Wikimedia / Beatrix Potter (characters) / Richerman (pic of farm)

Beatrix potter's animal characters and her UK home, Hilltop Farm.

TO MARK the 150th anniversary of British children’s author Beatrix Potter’s birth, one of the writer’s unpublished stories, called Kitty-in-Boots will be published by Frederick Warne & Co, the late author’s original publisher.  

Reports from January 26 confirm that UK artist Quentin Blake has been chosen to illustrate the manuscript, which was found in the archives of the Victoria & Albert museum along with only one sketch of the feline character. 

The tale is said to feature cameos by old favourites such as an aging Peter Rabbit, Mr Tod the fox, Mrs Tiggy-Winkle the hedgehog and cats Tabitha and Ribby Twitchit, who appear in five of Ms Potter’s other books.    

The publisher behind its rediscovery, Jo Hanks of Penguin Random House, came across a reference to Ms Potter’s unpublished story in an out-of-print 1970’s literary history on the revered children’s author, which detailed a letter sent from Ms Potter to her publisher about her new story. 

 The letter was sent in 1914, along with the manuscript draft, with Ms Potter describing the tale as being about “a well-behaved prime black Kitty cat, who leads a rather double life.” Other letters in the archive contain references to the work, which Potter claimed she was preventing from finishing because “interruptions began,” namely, World War I, a period of illness and her marriage to local solicitor William Heelis. 

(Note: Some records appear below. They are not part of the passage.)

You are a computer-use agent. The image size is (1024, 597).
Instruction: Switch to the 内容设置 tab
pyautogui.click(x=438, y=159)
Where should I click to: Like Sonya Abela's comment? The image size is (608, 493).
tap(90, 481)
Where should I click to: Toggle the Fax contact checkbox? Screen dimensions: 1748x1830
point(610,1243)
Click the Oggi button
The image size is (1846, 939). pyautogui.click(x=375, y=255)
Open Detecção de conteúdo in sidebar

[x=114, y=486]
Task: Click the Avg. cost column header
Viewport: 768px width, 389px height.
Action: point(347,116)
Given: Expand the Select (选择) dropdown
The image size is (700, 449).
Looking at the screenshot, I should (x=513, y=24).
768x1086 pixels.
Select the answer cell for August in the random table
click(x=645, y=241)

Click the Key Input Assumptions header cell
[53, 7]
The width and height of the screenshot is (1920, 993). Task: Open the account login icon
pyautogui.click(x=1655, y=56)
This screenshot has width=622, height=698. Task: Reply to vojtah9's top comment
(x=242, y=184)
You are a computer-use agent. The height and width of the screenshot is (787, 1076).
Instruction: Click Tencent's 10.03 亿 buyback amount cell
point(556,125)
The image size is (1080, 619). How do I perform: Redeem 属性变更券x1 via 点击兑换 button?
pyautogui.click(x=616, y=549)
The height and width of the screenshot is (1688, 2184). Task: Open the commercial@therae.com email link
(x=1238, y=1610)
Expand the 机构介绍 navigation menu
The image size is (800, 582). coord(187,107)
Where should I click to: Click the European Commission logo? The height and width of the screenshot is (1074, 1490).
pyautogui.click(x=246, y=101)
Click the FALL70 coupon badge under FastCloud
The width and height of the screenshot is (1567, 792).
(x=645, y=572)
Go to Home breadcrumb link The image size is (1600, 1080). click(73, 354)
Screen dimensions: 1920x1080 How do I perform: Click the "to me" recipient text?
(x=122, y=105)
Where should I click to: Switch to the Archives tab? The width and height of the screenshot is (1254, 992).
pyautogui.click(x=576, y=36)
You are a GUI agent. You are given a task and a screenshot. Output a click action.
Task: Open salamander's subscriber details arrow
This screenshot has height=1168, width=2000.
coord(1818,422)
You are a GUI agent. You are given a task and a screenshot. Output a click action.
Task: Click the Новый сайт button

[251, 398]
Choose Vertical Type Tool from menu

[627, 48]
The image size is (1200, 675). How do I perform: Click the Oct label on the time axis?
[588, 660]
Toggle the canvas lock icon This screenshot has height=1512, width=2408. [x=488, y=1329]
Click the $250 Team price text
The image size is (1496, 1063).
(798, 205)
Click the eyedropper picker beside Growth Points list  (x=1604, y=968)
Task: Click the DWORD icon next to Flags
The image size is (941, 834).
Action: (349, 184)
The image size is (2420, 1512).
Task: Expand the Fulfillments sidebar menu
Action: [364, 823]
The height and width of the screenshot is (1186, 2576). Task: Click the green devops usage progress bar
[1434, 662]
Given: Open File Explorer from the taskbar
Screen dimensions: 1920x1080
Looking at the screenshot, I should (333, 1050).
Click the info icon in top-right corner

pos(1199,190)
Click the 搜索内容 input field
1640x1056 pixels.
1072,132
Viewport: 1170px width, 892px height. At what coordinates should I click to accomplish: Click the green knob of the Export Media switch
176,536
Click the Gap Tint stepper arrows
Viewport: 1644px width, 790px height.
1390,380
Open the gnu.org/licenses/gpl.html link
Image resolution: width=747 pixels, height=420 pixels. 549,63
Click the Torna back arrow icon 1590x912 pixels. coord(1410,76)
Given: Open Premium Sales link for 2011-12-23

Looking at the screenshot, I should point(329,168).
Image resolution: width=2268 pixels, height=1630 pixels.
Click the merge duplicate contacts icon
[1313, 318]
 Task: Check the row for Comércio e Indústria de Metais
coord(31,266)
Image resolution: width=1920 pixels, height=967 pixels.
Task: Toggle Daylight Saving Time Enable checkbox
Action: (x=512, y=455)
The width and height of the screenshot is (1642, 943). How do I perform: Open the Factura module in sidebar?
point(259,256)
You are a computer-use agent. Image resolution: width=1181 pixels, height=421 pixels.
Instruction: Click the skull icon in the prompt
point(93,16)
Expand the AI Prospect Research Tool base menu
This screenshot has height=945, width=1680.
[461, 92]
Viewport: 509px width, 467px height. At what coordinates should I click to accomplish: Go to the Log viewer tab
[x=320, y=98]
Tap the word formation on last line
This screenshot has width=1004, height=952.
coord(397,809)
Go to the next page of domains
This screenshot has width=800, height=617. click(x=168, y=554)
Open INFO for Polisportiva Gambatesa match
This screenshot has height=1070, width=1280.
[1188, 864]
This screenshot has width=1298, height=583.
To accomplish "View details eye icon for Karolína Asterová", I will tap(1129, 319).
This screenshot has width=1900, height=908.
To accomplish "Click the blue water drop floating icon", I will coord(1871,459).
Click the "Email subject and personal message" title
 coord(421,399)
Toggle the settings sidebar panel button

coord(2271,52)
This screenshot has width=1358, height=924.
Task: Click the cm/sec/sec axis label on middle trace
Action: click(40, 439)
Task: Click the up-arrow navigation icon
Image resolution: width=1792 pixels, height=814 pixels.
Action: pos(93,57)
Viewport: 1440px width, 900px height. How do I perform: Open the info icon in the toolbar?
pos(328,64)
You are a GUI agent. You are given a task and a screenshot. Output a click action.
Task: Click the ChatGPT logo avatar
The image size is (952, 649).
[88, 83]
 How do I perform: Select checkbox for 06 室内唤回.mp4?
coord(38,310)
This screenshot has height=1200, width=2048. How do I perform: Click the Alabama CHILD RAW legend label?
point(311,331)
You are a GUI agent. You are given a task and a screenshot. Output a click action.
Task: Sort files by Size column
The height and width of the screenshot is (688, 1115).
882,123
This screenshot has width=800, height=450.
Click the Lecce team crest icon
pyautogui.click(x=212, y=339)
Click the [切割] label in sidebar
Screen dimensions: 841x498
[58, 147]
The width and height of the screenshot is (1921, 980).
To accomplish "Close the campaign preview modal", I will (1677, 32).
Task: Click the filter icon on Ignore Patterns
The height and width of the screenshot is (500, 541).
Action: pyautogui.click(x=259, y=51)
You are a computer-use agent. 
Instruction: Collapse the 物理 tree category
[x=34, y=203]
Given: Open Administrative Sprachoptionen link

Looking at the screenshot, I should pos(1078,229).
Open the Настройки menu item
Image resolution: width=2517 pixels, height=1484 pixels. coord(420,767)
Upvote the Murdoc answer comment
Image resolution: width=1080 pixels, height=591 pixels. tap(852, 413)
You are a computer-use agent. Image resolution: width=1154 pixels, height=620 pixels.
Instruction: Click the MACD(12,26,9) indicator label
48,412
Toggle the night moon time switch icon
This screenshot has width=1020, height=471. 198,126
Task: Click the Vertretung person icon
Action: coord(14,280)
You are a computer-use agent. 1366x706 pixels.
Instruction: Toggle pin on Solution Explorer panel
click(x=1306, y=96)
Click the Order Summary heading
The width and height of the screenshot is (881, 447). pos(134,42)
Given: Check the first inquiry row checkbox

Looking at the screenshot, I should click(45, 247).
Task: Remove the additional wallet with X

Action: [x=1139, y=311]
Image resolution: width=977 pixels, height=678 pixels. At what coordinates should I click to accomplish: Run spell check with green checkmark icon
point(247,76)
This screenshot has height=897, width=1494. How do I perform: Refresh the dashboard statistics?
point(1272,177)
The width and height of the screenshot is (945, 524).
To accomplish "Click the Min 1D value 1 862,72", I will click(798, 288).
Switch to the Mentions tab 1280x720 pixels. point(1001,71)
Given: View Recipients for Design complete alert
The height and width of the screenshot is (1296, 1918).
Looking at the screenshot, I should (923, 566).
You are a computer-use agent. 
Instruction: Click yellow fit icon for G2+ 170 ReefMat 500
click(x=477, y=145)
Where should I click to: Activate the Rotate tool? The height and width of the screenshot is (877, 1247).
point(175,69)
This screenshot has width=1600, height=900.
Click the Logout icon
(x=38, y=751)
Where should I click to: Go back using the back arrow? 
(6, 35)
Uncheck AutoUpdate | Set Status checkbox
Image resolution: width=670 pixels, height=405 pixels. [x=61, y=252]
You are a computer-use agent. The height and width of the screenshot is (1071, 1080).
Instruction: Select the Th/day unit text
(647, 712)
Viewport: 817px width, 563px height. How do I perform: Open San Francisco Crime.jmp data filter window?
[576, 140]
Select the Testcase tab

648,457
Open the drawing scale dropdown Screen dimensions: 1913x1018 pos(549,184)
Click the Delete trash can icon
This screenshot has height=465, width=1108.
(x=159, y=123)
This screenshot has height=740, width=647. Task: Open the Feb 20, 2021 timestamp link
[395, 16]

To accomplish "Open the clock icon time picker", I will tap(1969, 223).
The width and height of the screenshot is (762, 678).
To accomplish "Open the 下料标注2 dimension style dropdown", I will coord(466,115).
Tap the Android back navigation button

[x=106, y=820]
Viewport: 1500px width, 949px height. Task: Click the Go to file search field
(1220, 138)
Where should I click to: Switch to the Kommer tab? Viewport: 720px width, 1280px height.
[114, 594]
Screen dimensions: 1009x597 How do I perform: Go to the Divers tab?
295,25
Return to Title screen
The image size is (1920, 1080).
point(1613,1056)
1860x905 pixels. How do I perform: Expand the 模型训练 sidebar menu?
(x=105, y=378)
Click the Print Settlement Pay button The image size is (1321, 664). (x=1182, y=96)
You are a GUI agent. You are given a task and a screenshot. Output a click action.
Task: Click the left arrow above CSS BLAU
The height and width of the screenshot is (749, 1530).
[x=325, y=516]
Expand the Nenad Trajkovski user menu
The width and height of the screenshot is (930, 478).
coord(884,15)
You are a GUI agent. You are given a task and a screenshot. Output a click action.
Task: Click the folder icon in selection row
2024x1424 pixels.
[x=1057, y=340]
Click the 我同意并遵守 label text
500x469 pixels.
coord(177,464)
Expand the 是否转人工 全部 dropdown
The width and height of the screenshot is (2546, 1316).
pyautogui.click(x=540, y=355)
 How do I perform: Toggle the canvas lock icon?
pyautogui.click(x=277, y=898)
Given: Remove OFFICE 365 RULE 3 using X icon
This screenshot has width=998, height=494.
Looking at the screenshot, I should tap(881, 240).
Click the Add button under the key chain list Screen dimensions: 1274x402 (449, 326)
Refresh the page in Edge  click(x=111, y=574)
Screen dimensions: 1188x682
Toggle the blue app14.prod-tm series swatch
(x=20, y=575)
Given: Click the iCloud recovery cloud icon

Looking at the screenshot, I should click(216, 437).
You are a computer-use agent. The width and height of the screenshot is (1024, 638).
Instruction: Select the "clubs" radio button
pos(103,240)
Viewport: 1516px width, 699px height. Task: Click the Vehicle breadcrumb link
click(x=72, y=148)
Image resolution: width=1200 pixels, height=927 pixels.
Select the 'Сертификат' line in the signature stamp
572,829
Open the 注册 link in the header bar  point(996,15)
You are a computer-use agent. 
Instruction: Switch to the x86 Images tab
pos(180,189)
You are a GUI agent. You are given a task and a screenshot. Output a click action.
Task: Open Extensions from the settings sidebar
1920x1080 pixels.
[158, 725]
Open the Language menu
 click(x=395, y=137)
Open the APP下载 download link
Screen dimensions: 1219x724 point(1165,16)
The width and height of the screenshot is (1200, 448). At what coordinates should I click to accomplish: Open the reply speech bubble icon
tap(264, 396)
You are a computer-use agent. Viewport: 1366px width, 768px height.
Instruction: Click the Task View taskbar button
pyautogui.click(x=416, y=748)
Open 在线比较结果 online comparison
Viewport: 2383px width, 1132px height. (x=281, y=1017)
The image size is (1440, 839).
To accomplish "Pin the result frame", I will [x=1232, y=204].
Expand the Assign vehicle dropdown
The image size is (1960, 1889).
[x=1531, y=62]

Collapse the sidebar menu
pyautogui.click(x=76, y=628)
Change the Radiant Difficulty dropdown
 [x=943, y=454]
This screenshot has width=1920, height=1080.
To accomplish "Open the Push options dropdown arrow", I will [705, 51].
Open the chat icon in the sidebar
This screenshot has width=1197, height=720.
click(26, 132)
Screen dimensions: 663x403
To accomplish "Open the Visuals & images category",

Author Roald Dahl’s long-term collaborator, Quentin Blake, has expressed his joy at being chosen for the task of illustrating the new book, saying that he had “a strange feeling that it might have been waiting for me,” while Potter-aficionado Ms Hanks declared the artist to have the “energy, rebelliousness and humour” for the job, “in keeping with Beatrix’s own artistic sensibilities.”